The city planned to remove the fountain in 1960 due to disrepair. However, Mayor Terry Schrunk instructed the parks bureau to begin a restoration after Francis J. Murnane, a local longshoreman and advocate for historic preservation, appealed its removal. Much of its original decoration was absent, so replicas of existing pieces were constructed at a cost of $450. The restoration cost around $1,775, including assembly and installation. Despite its restoration, the fountain was no longer functional. Its condition was deemed "treatment urgent" by the Smithsonian Institution's "Save Outdoor Sculpture!" program in February 1994. Since then, the fountain's plumbing has been restored. According to Smithsonian, the fountain is administered by the City of Portland's Metropolitan Arts Commission.

==Reception==
The fountain has been included in published biking and walking tours of the city, including one which described it as "elegant". It was also mentioned as a highlight of Washington Park in the 2010 guidebook Best Places: Portland and by Delta Sky Magazine.

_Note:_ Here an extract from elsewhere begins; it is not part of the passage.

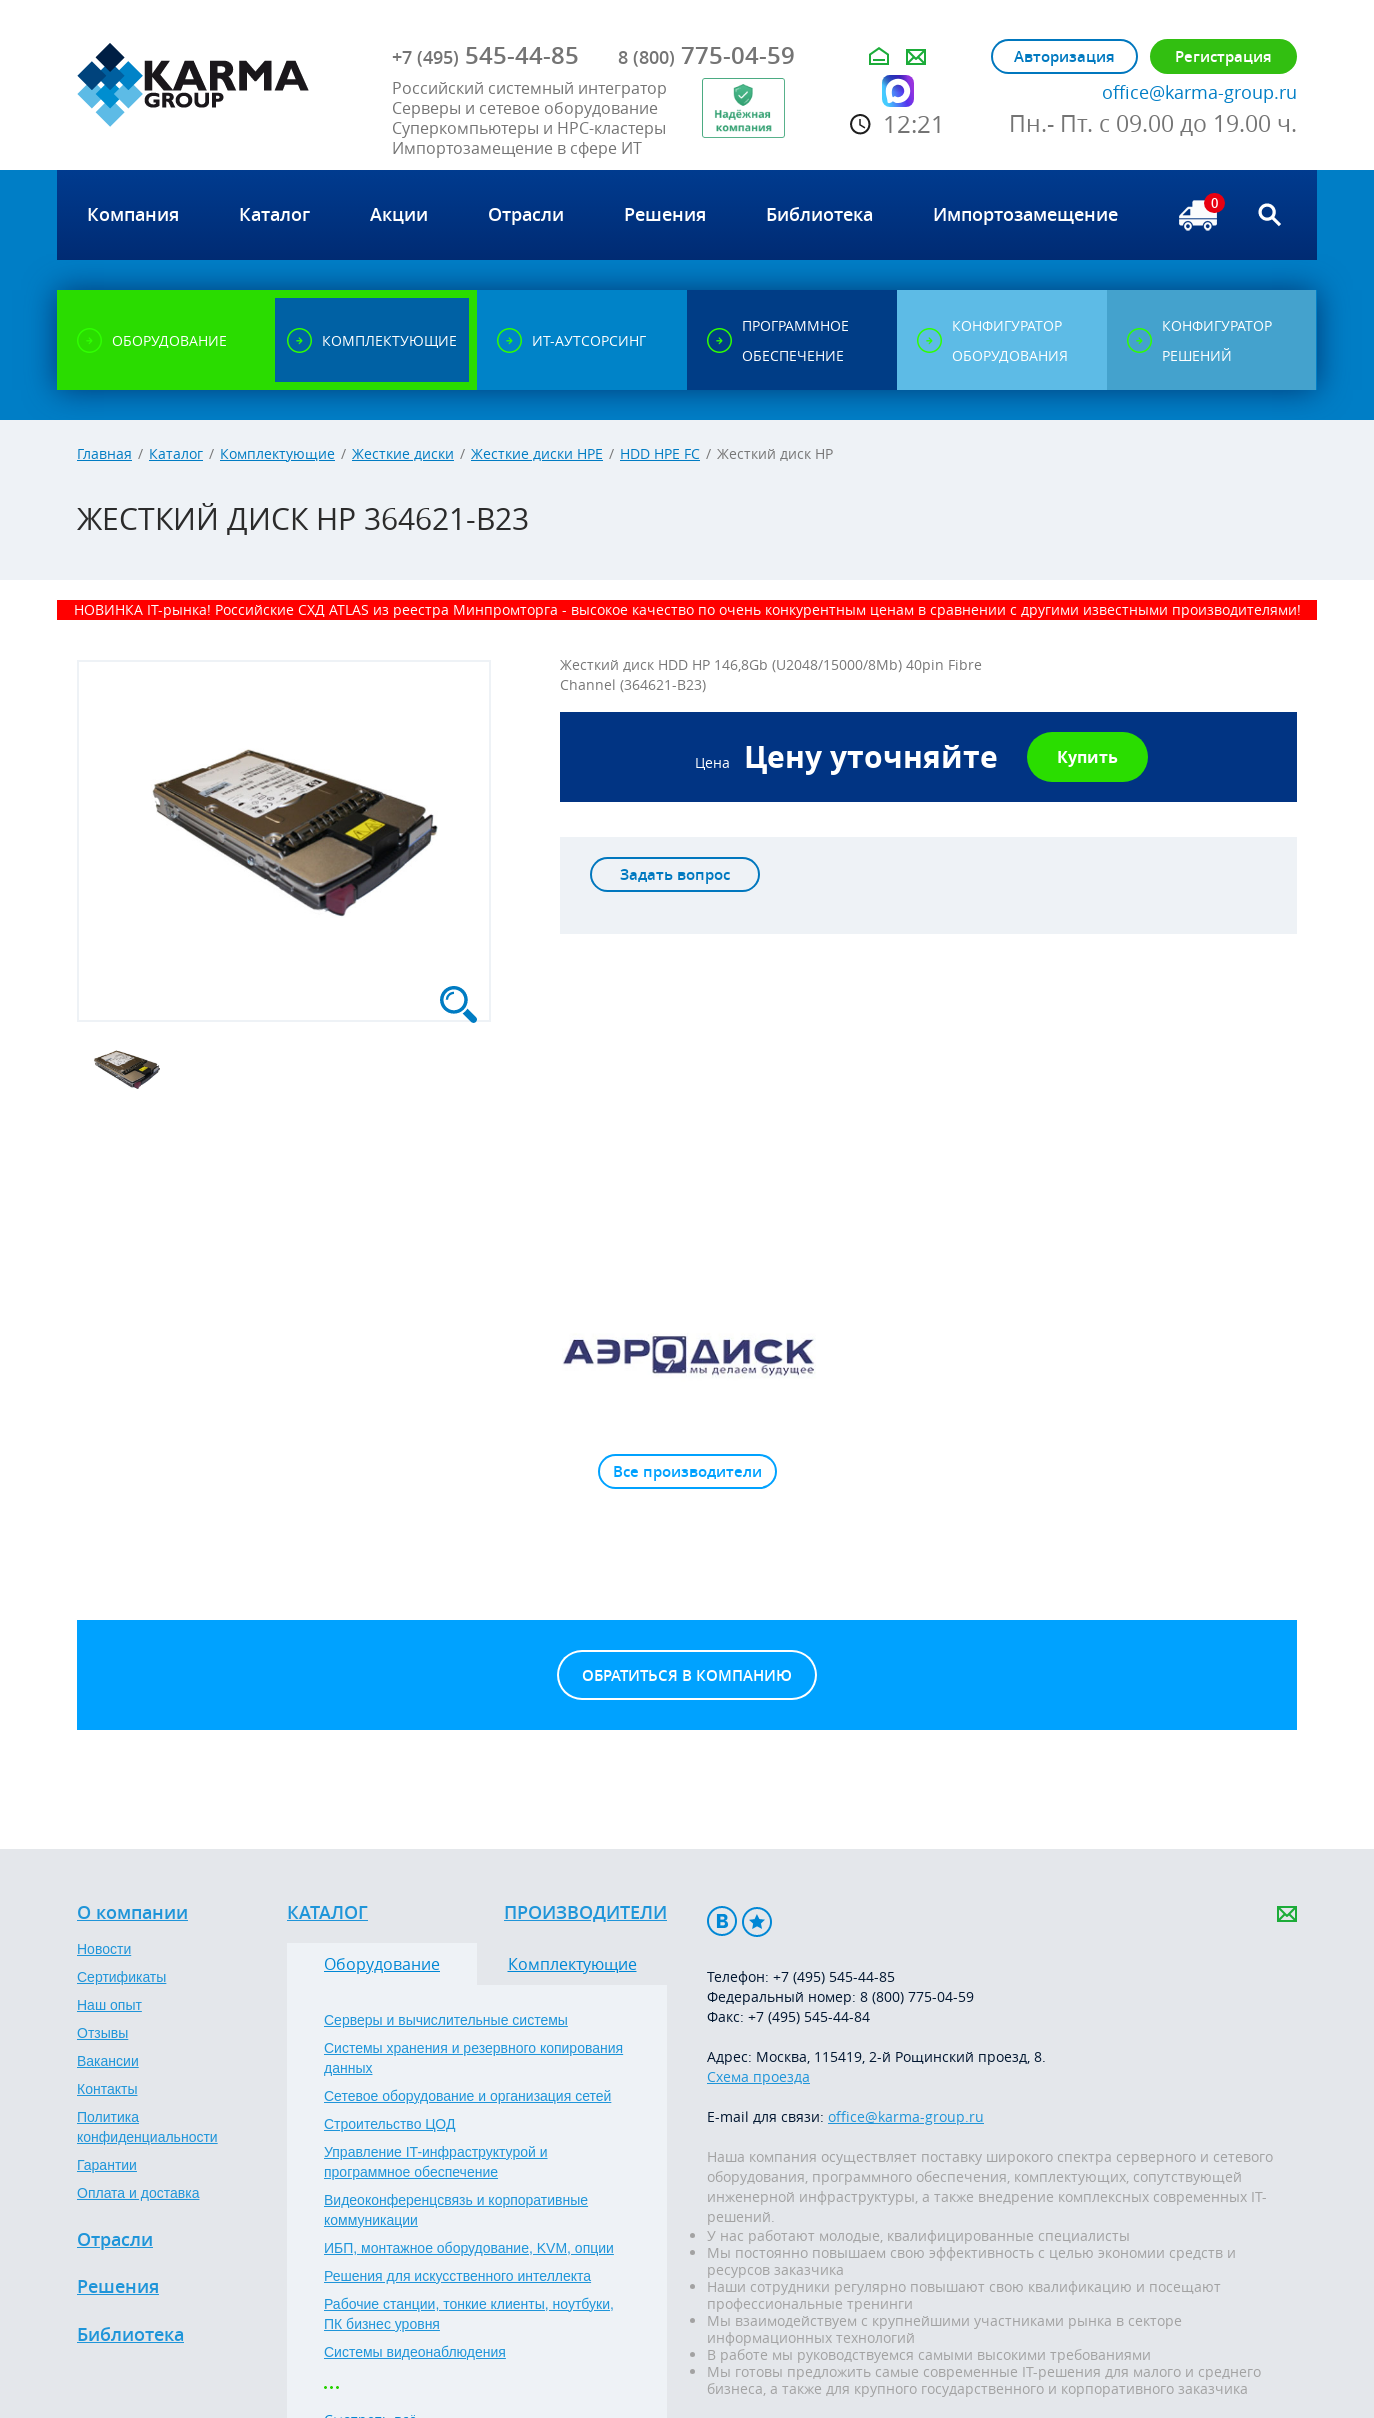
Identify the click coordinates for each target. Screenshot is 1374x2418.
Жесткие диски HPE (537, 453)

Similarly, Chiming Fountain has been included in descriptions of the park in guides recommending child-friendly activities and sites in the city. These guides include the website TravelforKids.com and the 2009 book The 10 Best of Everything Families: An Ultimate Guide for Travelers, which listed Washington Park as one of the ten "Best Parks and Playgrounds" in the Northwestern United States.